The Adventurer (13 page)

Read The Adventurer Online

Authors: Jaclyn Reding

Tags: #Scotland

BOOK: The Adventurer
2.31Mb size Format: txt, pdf, ePub

In order to keep herself safe, Isabella knew that she’d need to keep her identity a secret from them. At the moment, they weren’t at all sure who she was. So she had led Mackay to believe that she was a mermaid, this “Maris” come to bring the stone back to the clan. It was the only thing she could think to do.

He didn’t want to believe her, she knew. In fact if pressed, she had little doubt that he would deny having considered it even for a moment. But much as he might deny it, there was a part of him—however small—that wasn’t totally convinced that she
wasn’t
a mermaid.

And as long as he wondered, even that little bit, she knew she would be safe.

Chapter Eight

Isabella stood just inside the low doorway, taking in the castle kitchen, taking in, too, the man who had obviously made the place his lair.

He was as tall, if not taller, than a good many of the trees in her father’s knot garden, but where they were elegant and shaped with a gardener’s topiary precision, this man was broad across the shoulders beneath the linen of his shirt, naturally imperfect, and without the slightest hint of ornamentation.
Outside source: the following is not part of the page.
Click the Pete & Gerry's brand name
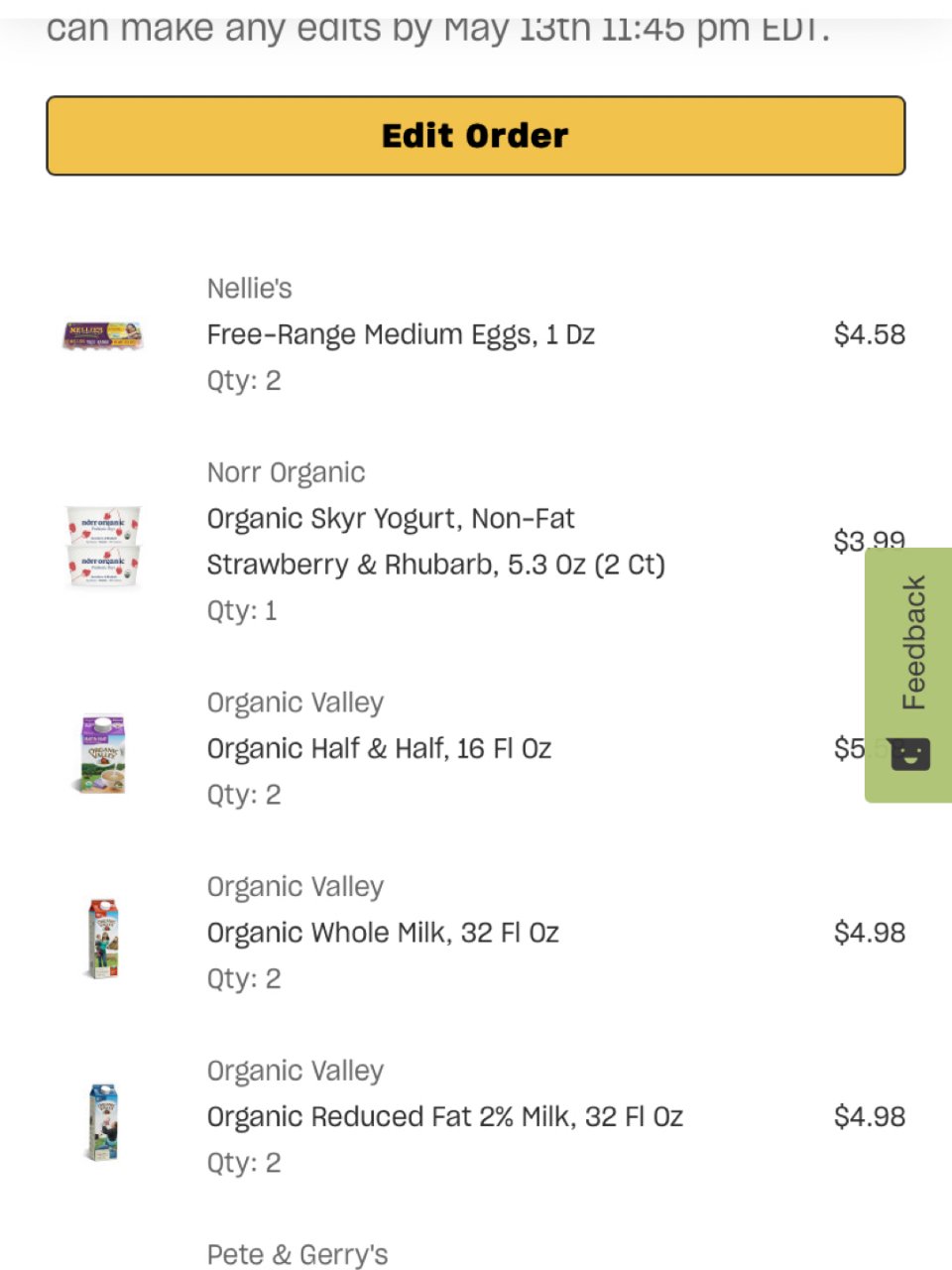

His hair was long, thick, and peppered with gray. He kept it tied back with a bit of leather, yet even then it escaped about his bearded face, falling over his dark eyes. His shirtsleeves were rolled back over huge forearms that at that moment were kneading a ball of dough in a wooden bowl. A kettle simmered happily over the fire behind him, and various trenchers of chopped ingredients were set about the top of the center table.

In contrast to the rest of the castle, the kitchen was surprisingly clean and outfitted with most everything a kitchen would need. The aroma coming from the room was positively divine. It was all the best of baking and simmering and stewing mixed together, and it wrapped itself around her like the warmth of a soft cloak.

“Whatever it is that you’re making, it smells wonderful,” she said.

The man turned, startled by the sudden sound of her voice. Wrist deep in floured dough, he stared at her. He didn’t say a word.

“I was ...” Isabella chanced a step farther into the room, into his lair. “I finished with the breakfast you gave me and thought I’d bring my dishes down from the hall.”

He just continued to stare at her. Finally, he tossed his head in the direction of the corner basin. “You can leave them in there.”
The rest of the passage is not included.